Né il y a 38 ans, Moussa Poussy est encore plein d’énergie et son élan pour l’avenir n’a d’égal que son ambition pour la jeune musique moderne nigérienne. Dans le silence, il lutte pour que le musicien nigérien monte sur le podium universel du respect et de la reconnaissance. Cela à travers les leçons tirées de la tragédie des aînés. “Il ne faut pas attendre jusqu'à ce qu’un musicien crève de faim ou de maladie banale pour baptiser, à titre posthume, de son nom, un édifice public afin de l’immortaliser. L’artiste n’a pas besoin de cela. Il faut créer les conditions de la réussite de l’artiste, de son vivant. C’est ainsi qu’il accédera à l’immortalité. Une immortalité par le travail bien fait. Un travail, une œuvre qui mettra sa descendance à l’abri du besoin. Qu’est-ce que l’Etat du Niger a-t-il fait pour les familles de Elhadji Taya, Taguimba, Djado Sékou ?” s’interroge t-il plein d’amertume. Cela est d’autant à propos que les excellentes œuvres de l’esprit survivent au temps ainsi qu’aux générations qui se succèdent.
A l’instar d’un homme qui transpire sous une pluie et dont on ne perçoit pas les efforts, Moussa Poussy trime dans l’exercice du métier qui ne nourrit pas son homme au Niger. Dans un tel contexte, la satisfaction morale qui devrait combler le vide des besoins qui s’expriment manque toujours au rendez-vous. Face à cette situation déplorable, Moussa Poussy ne cache pas sa révolte et son indignation. “J”étais attendu du 19 au 24 juin au Festival de musique de New Jersey aux Etats Unis. Je traîne ici pour manque de visas. Aujourd’hui 12 juin (ndlr : date de l'entretien) je reste encore bloqué sans aucune perspective”. Ce grand rendez-vous aurait pu permettre à l’artiste de véhiculer la culture nigérienne là où on la connaît le moins. A l’étranger, surtout quand le Nigérien s’éloigne de l’Afrique de l’ouest, il expliquera en vain qu’il n’est pas du Nigeria. Pour tirer le Niger hors de cet isolement, il faut le faire à travers la culture. Sur ce terrain, le Niger a beaucoup à gagner.

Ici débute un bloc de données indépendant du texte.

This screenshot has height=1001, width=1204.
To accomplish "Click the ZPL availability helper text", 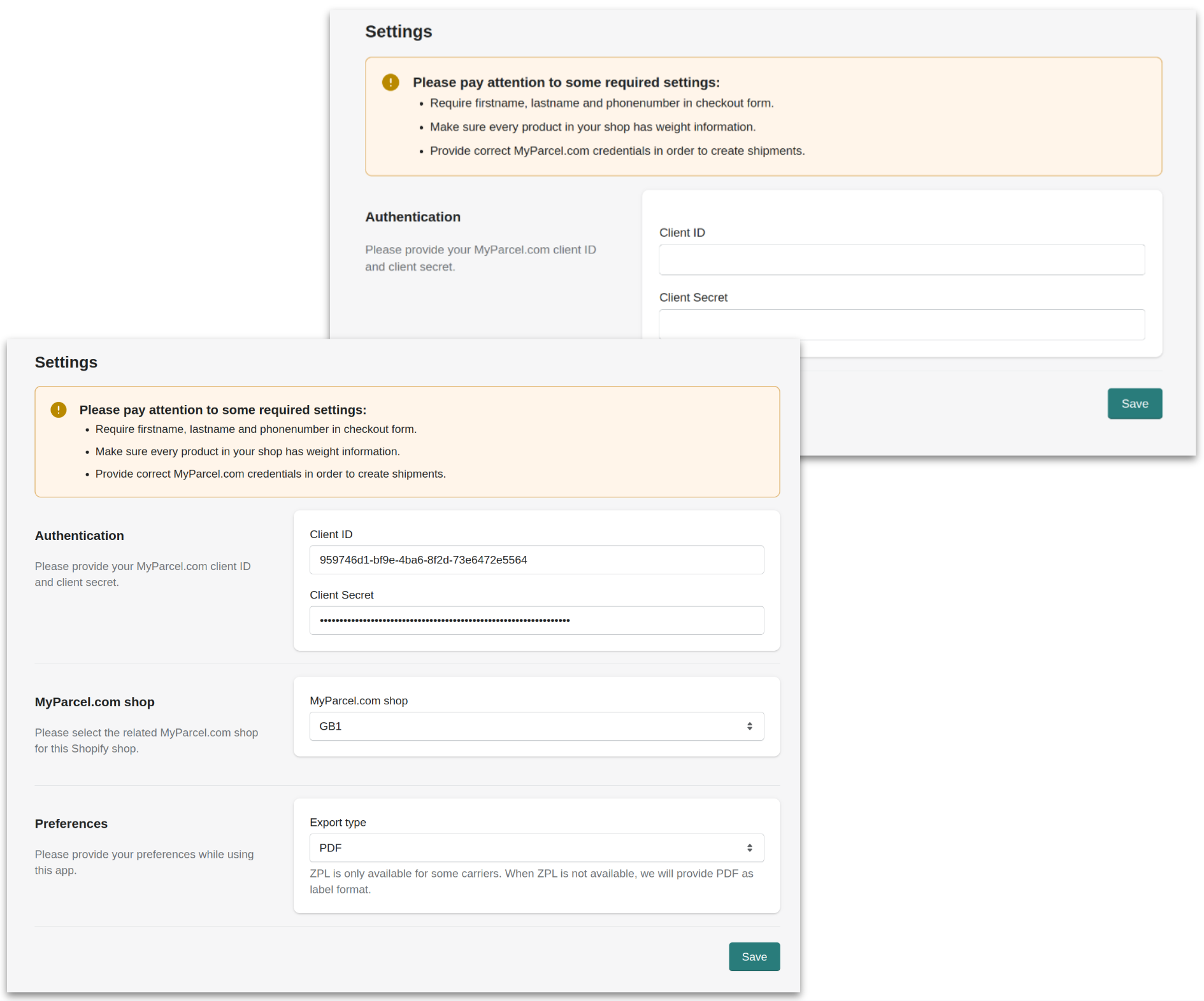I will [531, 881].
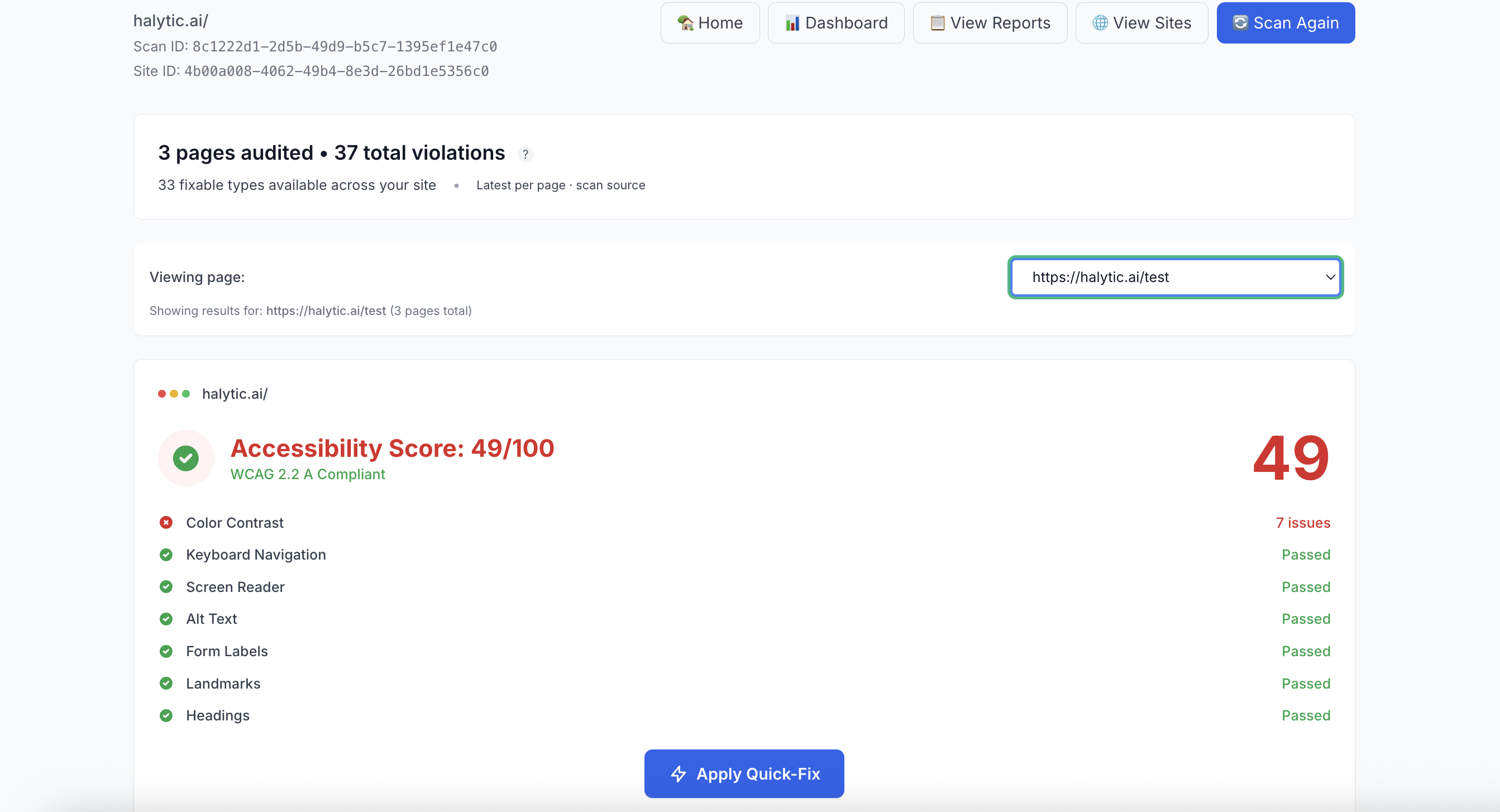Viewport: 1500px width, 812px height.
Task: Click the red X icon beside Color Contrast
Action: point(166,523)
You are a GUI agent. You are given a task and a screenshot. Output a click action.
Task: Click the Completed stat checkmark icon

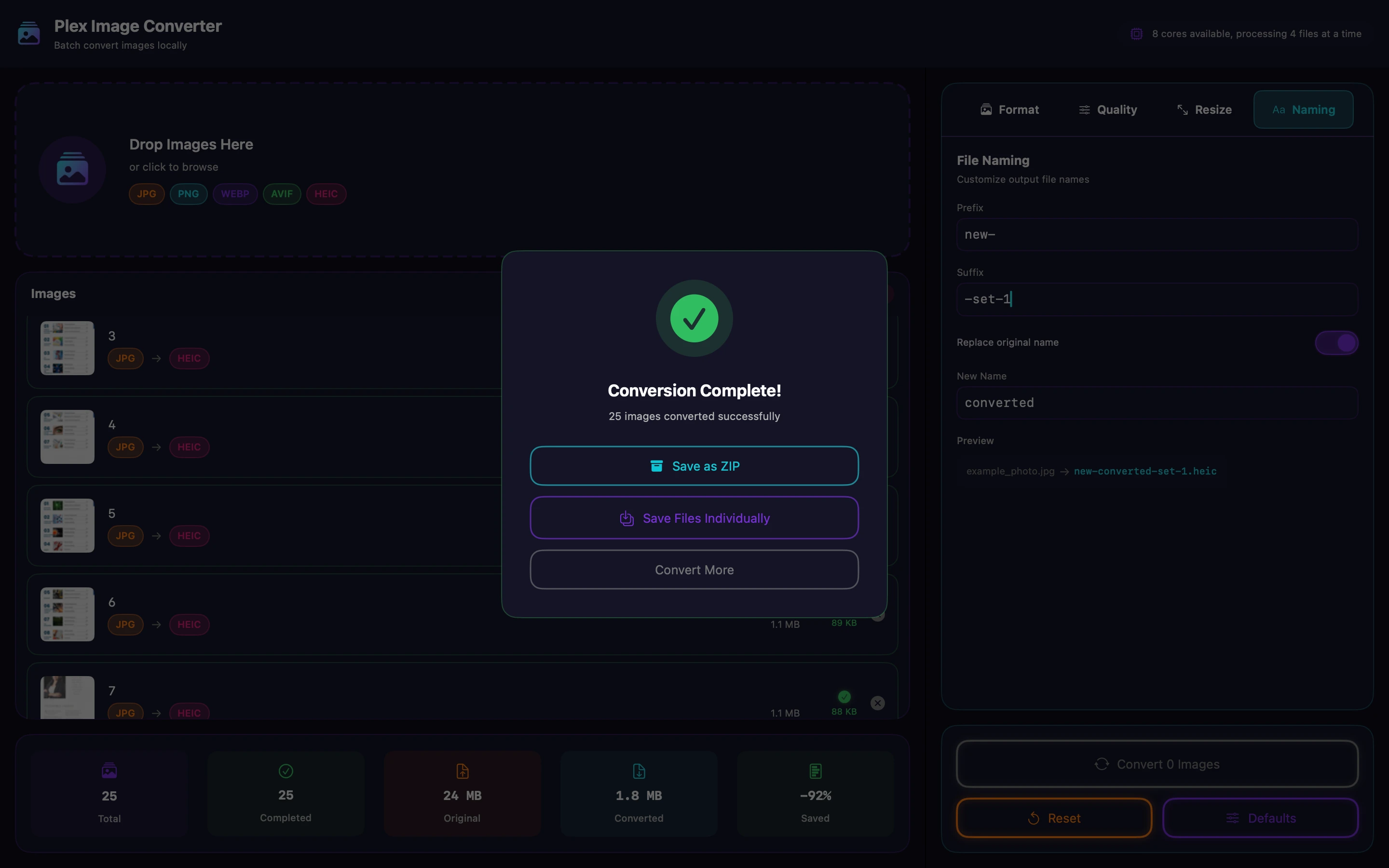tap(285, 771)
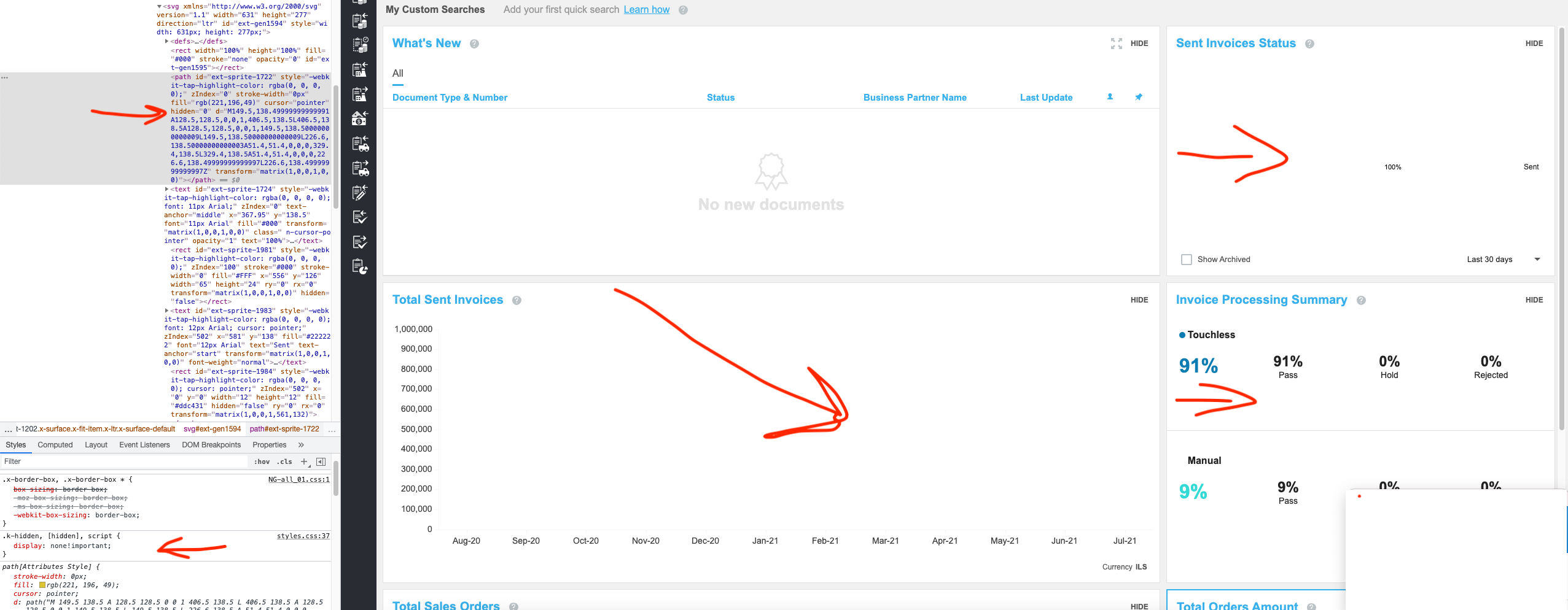Open the Event Listeners tab

coord(144,444)
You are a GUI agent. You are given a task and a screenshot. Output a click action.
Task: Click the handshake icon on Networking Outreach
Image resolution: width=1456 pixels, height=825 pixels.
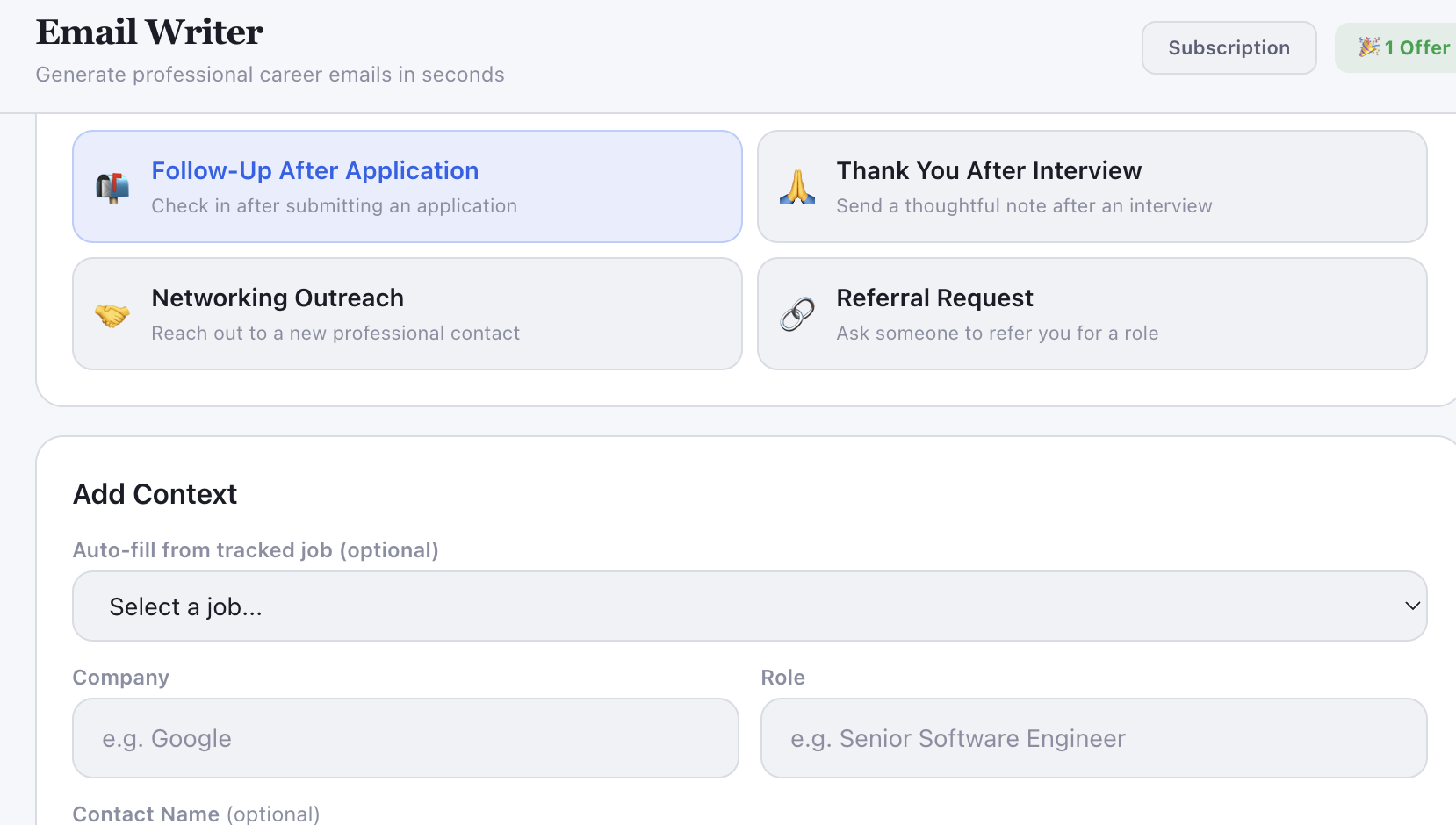[x=112, y=313]
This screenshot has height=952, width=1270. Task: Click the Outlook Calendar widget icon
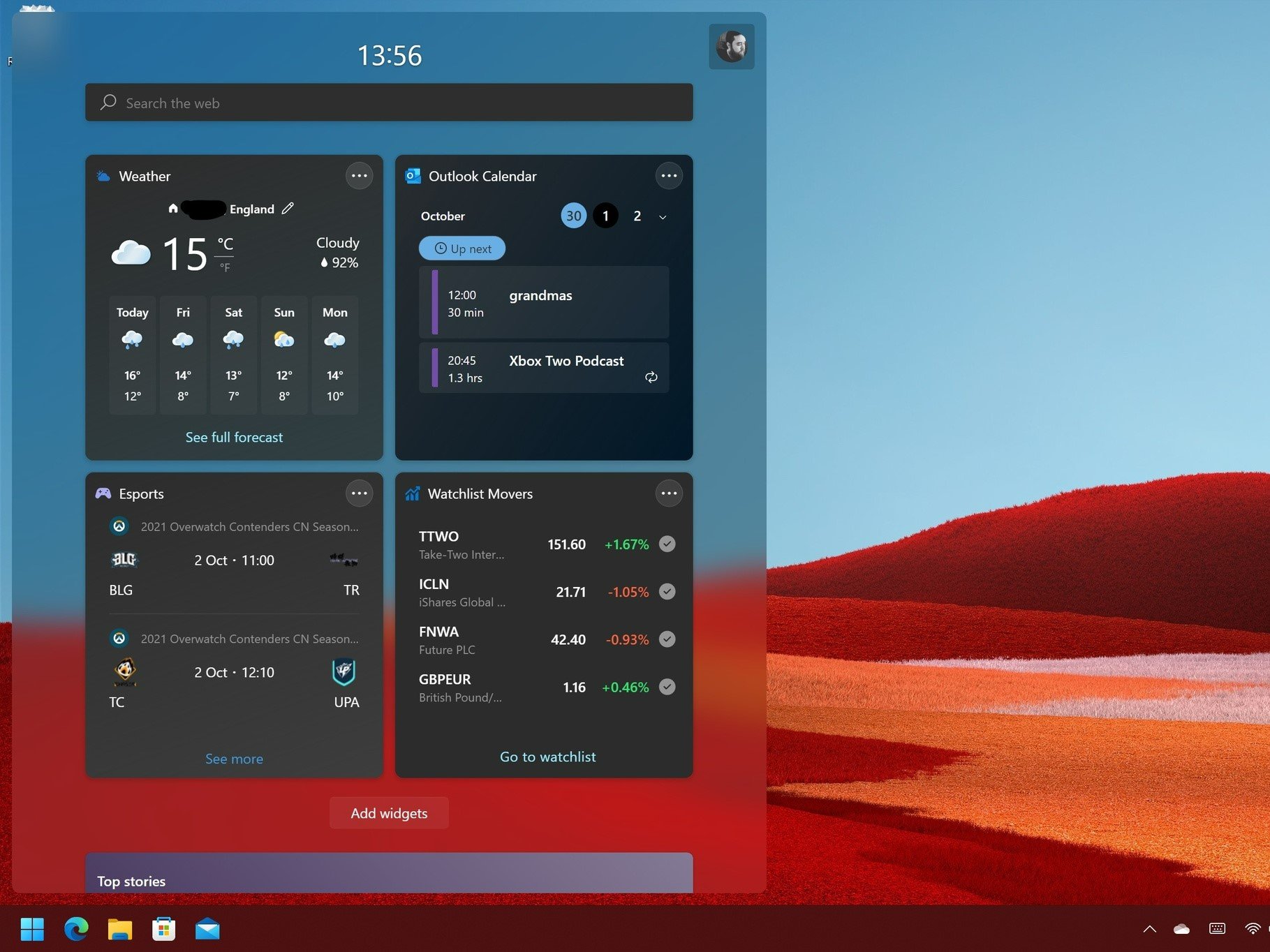tap(413, 176)
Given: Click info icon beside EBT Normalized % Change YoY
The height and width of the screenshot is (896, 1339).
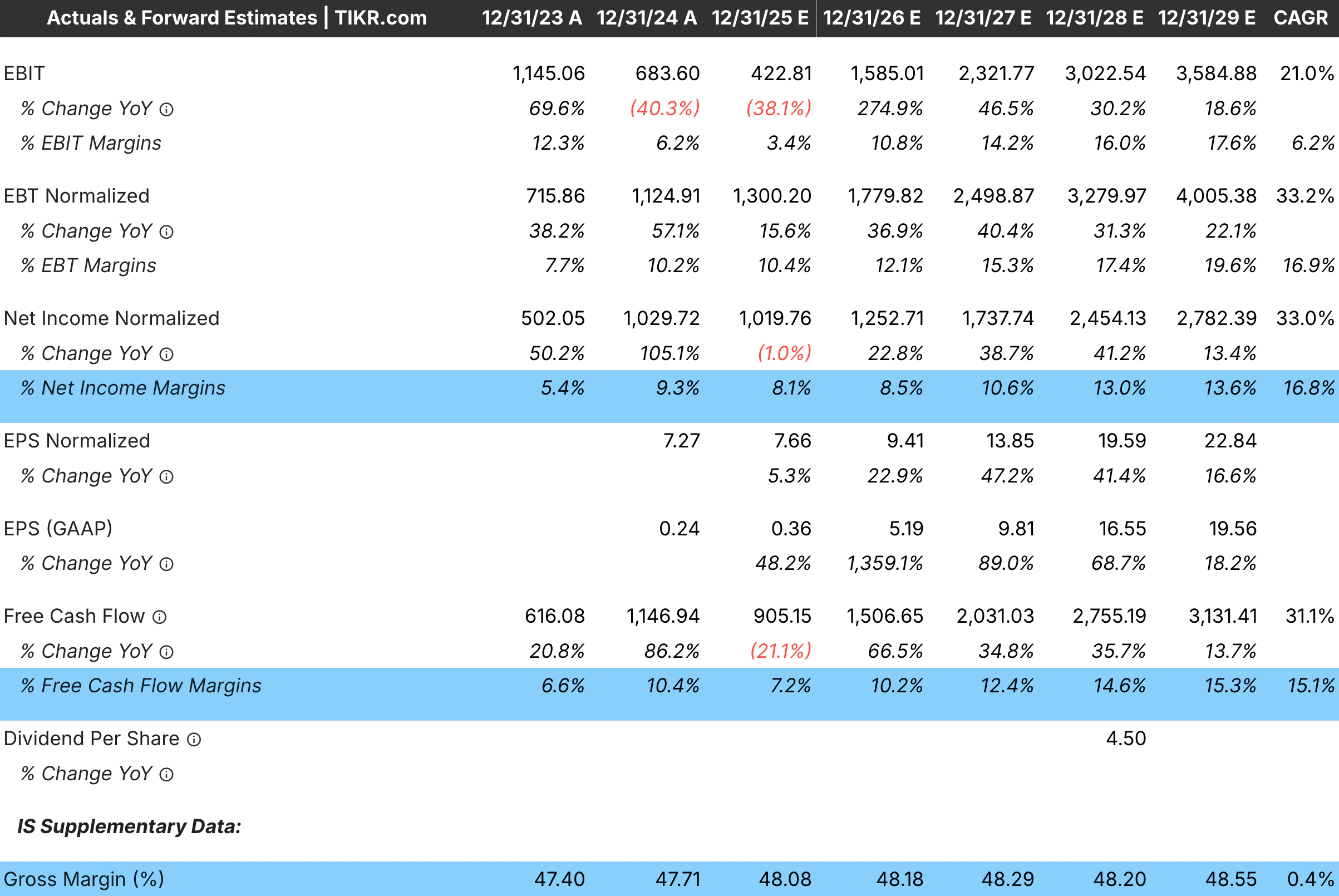Looking at the screenshot, I should 166,232.
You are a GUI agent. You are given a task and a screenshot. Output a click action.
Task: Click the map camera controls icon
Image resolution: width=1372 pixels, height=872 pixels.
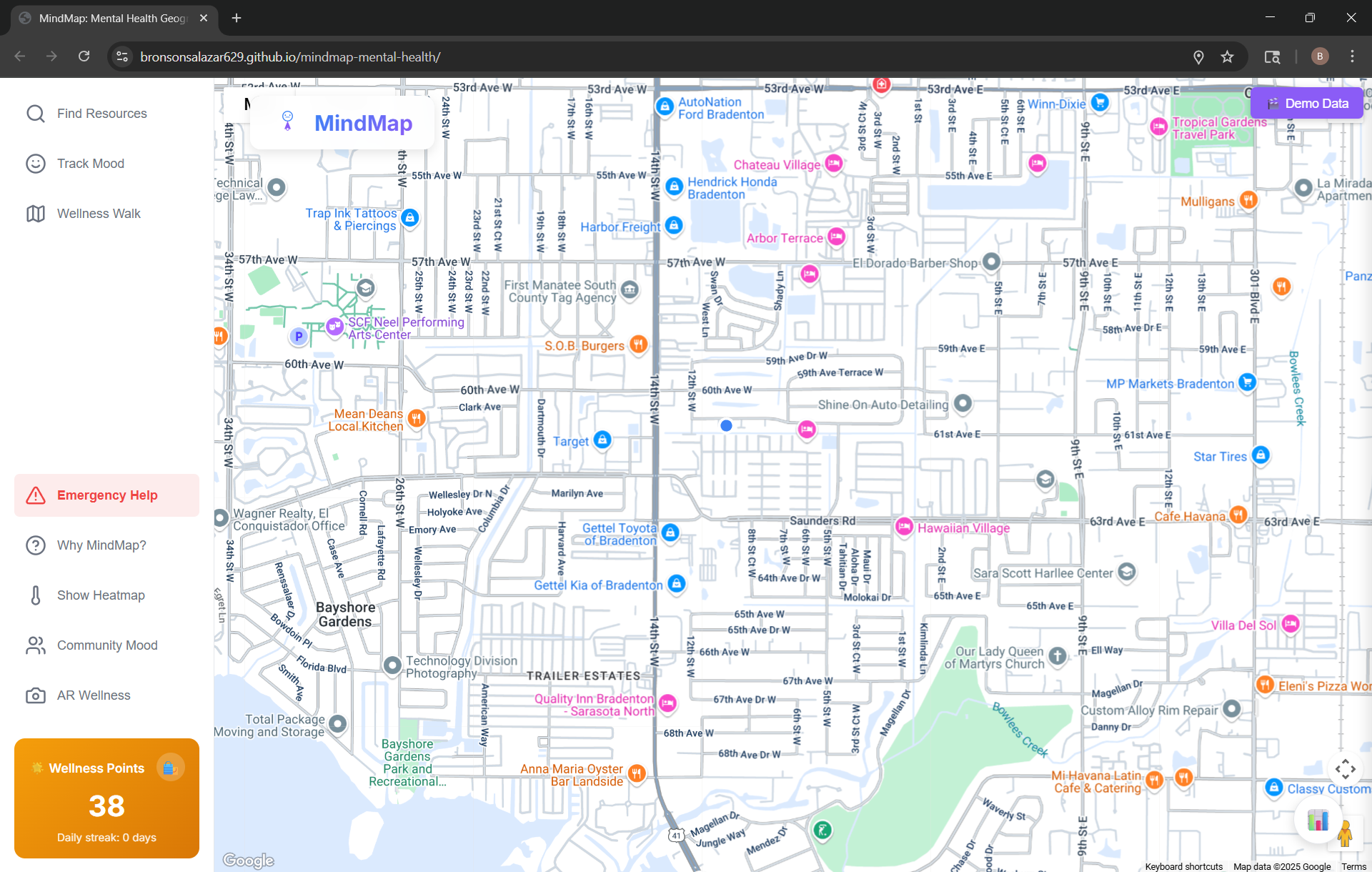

Or, c’est sur ce même terrain que le bât blesse. “Pour la réalisation de ma maquette d”une valeur de 894.000F, j’ai introduit trente cinq (35) demandes infructueuses” souligne Moussa Poussy, un cas parmi tant d’autres dans un pays qui a mieux à faire que de se faire connaître à travers la sécheresse, la famine et les conflits fratricides… En dépit de l’environnement morose du point de vue culturel, l’encouragement tant attendu du public nigérien n’accompagne pas les efforts des artistes. Au lieu de “consommer ce que nous produisons”, le consommateur nigérien est prêt à se jeter sur n’importe quelle pacotille, pourvu qu’elle vienne d’ailleurs.
Moussa Poussy, sans aucune complaisance, jette un regard critique sur la musique moderne nigérienne. Selon l’artiste, “la musique moderne évolue et il y a de jeunes talents. Mais il va falloir beaucoup travailler pour sortir la musique nigérienne du ghetto. Ce que je déplore aujourd”hui, c’est que nos musiciens ne voient pas au-delà des prestations lors des cérémonies de mariage et de baptême. Il faut avoir la même approche que Mamar Kassey c’est-à-dire aller au-delà des cérémonies en vase clos. C’est un cercle vicieux. On peut le faire pour un début, mais après il faut viser plus haut. Il y a des festivals sous-régionaux comme le MASA, les nuits atypiques de Koudougou, les festivals européen et américain. C’est là que j’attends nos musiciens”. Puisse ce message être entendu et partagé dans un cadre sans frontières.
Comme on le voit, la réserve de l’artiste n’était ni synonyme d’une retraite encore moins une fin de carrière, mais plutôt l’expression d’une maturité exemplaire.